Die Stimme des Angeklagten ist im Gericht nur zu vernehmen, wenn Videos von
seiner polizeilichen Vernehmung oder Mitschnitte von Telefonaten aus der
U-Haft vorgespielt werden. Im Verhör sagte K., er habe in der Garage
überhaupt nichts sehen können. „Ich guckte gar nicht ins Zielrohr. Bumm,
bumm, bumm, bumm.“ Als die Kriminalbeamten mitteilten, er werde unter
Anklage gestellt, schluchzte er. „Ich hab’ doch kooperiert. Wie kann das
vorsätzliche Tötung sein?“
Seit dem 19. Jahrhundert dürfen die Bürger von Montana einen Angreifer
erschießen, wenn sie um Leib und Leben fürchten.

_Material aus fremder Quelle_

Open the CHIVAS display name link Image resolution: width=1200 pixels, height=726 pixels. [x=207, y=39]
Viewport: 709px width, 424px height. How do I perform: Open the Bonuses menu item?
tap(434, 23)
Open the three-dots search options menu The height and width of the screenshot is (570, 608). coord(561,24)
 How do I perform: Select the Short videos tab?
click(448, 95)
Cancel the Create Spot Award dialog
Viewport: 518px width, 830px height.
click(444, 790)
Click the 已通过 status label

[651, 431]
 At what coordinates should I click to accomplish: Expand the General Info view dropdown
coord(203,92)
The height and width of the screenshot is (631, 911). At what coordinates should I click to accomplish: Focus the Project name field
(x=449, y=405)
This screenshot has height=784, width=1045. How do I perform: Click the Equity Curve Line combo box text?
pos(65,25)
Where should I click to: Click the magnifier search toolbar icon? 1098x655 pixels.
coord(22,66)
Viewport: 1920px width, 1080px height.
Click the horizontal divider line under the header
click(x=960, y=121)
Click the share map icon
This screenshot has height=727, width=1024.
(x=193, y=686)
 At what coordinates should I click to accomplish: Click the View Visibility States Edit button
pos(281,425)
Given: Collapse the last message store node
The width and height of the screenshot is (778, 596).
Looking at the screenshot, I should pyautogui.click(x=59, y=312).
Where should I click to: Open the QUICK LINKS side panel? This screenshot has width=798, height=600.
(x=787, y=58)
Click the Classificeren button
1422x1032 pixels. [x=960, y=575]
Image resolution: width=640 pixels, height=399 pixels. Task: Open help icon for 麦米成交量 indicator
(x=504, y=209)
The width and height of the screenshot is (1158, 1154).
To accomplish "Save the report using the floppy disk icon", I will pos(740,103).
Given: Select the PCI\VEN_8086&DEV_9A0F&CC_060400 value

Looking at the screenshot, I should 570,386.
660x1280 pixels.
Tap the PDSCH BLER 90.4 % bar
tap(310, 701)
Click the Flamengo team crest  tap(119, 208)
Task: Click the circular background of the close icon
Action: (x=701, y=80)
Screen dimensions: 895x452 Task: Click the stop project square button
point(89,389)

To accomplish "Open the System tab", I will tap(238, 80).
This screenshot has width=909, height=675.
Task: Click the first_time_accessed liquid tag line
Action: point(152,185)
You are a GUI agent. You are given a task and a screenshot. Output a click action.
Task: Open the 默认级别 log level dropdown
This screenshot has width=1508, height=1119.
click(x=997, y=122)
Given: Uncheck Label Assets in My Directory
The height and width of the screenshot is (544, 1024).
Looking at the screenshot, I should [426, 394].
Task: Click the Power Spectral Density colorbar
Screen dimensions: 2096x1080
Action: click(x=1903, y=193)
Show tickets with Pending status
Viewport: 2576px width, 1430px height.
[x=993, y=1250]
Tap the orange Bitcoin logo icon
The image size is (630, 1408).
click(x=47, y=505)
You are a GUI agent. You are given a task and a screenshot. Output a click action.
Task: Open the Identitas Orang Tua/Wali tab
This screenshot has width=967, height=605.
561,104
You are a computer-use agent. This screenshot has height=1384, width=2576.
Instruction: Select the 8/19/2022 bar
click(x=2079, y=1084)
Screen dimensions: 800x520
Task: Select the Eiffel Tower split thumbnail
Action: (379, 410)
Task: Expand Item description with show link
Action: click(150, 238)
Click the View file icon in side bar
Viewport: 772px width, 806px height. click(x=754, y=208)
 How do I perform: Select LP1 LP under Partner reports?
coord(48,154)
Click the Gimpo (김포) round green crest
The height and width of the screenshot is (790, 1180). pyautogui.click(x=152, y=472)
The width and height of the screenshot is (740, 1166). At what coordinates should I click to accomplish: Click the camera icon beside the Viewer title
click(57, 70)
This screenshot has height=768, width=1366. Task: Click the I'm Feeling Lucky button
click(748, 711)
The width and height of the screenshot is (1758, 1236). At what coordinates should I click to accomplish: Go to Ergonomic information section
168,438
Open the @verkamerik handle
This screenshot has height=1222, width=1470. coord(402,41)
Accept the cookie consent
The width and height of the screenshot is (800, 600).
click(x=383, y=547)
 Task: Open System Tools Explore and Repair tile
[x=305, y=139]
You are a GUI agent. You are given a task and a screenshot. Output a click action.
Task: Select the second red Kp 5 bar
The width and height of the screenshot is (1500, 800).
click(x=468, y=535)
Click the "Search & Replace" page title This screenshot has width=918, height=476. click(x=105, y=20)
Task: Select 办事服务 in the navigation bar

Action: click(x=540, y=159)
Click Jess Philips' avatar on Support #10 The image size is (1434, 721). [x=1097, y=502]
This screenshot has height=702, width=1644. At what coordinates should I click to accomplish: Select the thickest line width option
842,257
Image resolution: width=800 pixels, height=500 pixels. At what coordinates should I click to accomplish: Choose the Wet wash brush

Doch erst 2009 erstritt
die Waffenlobby eine Änderung der Strafprozessordnung, die es Todesschützen
wesentlich erleichtert, sich auf Notwehr zu berufen. Seither machen immer
mehr geltend, dass sie sich nur mit tödlicher Gewalt verteidigen konnten.
Das gilt auch für den Schutz des eigenen Heims.
## Die Waffenlobby geht auf Distanz
Gary Marbut, der Vorsitzende der Schützenvereinigung von Montana, tritt
häufig als Experte in Verfahren auf, die sich um Waffengewalt drehen. Im
Prozess gegen Markus K. bleibt er draußen. Die Staatsanwaltschaft hat ihn
nicht gebucht, und für die Verteidigung wollte er nicht in den Zeugenstand.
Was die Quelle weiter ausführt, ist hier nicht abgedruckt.